- _Activity_
Search the material below for lines containing the string "computer", and copy every one you find.

- _Records shown_
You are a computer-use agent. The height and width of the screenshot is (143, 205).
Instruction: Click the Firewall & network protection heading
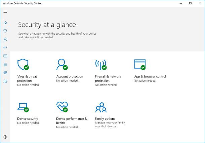tap(108, 79)
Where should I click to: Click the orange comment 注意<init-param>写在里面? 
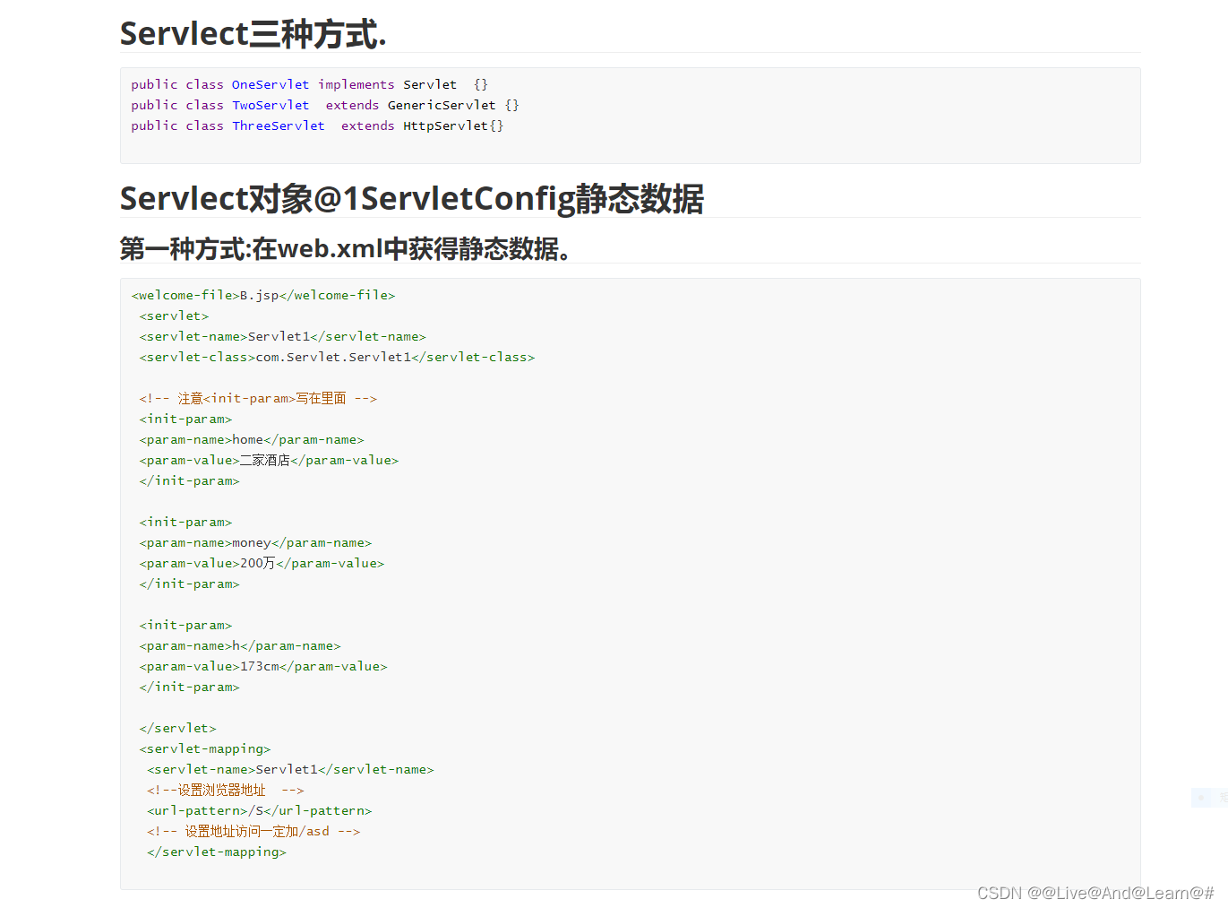tap(258, 398)
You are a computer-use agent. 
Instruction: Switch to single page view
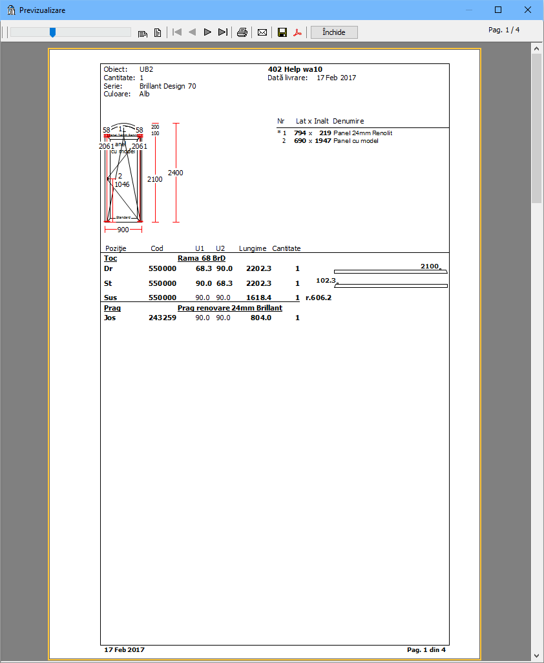pyautogui.click(x=157, y=32)
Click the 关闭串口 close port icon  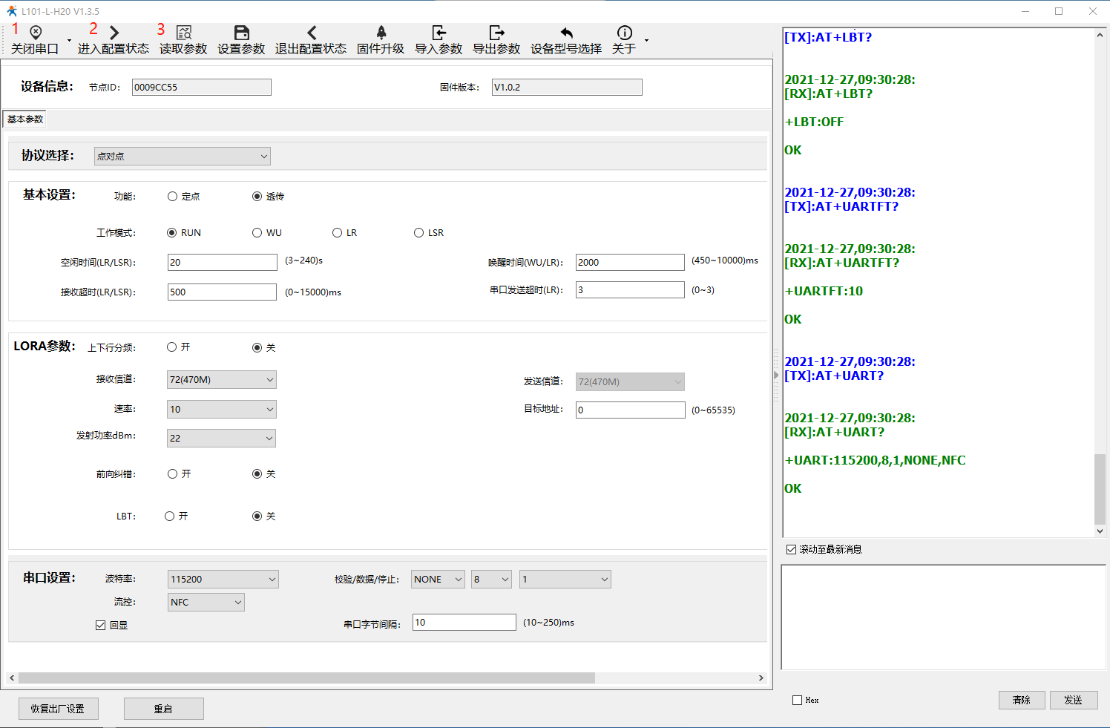tap(35, 33)
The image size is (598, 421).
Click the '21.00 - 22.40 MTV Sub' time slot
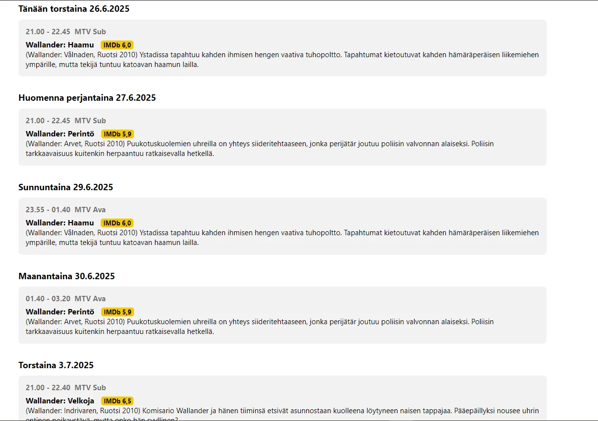click(x=66, y=388)
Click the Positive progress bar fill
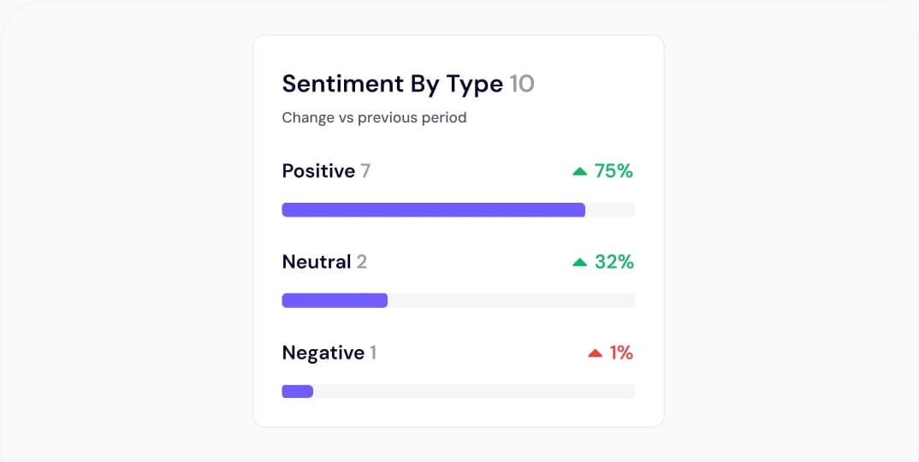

- _Answer_
You are a computer-use agent. The height and width of the screenshot is (143, 205).
You are a computer-use agent. 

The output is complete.